- _Work task_:
Match the string "left" against each line below, and copy every line that matches.

-- -- --

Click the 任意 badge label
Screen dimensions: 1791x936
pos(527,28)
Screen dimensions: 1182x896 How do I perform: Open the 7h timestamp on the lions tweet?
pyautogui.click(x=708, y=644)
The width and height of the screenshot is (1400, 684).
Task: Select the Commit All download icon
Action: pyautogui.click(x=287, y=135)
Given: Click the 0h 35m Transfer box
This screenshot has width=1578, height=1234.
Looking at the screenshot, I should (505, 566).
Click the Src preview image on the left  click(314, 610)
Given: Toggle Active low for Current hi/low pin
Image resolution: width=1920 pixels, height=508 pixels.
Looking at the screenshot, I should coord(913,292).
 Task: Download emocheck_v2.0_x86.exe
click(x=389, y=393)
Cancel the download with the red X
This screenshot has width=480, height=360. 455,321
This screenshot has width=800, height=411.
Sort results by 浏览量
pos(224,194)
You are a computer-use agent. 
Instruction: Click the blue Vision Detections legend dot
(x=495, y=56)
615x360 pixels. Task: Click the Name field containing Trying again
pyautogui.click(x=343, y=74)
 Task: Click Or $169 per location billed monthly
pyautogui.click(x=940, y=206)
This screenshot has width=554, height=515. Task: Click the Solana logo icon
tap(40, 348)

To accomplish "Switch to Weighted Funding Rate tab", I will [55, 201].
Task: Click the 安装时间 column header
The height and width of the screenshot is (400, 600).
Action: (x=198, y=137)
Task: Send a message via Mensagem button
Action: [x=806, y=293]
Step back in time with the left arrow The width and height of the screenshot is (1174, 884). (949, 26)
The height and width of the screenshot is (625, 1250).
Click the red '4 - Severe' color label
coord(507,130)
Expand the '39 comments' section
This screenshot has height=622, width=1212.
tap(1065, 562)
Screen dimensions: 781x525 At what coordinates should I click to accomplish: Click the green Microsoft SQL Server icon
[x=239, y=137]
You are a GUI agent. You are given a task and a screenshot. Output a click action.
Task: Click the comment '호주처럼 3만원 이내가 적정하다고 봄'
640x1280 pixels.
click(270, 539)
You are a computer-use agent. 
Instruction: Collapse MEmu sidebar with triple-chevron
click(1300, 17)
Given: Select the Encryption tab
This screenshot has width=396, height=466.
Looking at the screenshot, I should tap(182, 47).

-- -- --

- _Response box_:
Click the Src preview image on the left  click(314, 610)
Step back in time with the left arrow The width and height of the screenshot is (1174, 884). (949, 26)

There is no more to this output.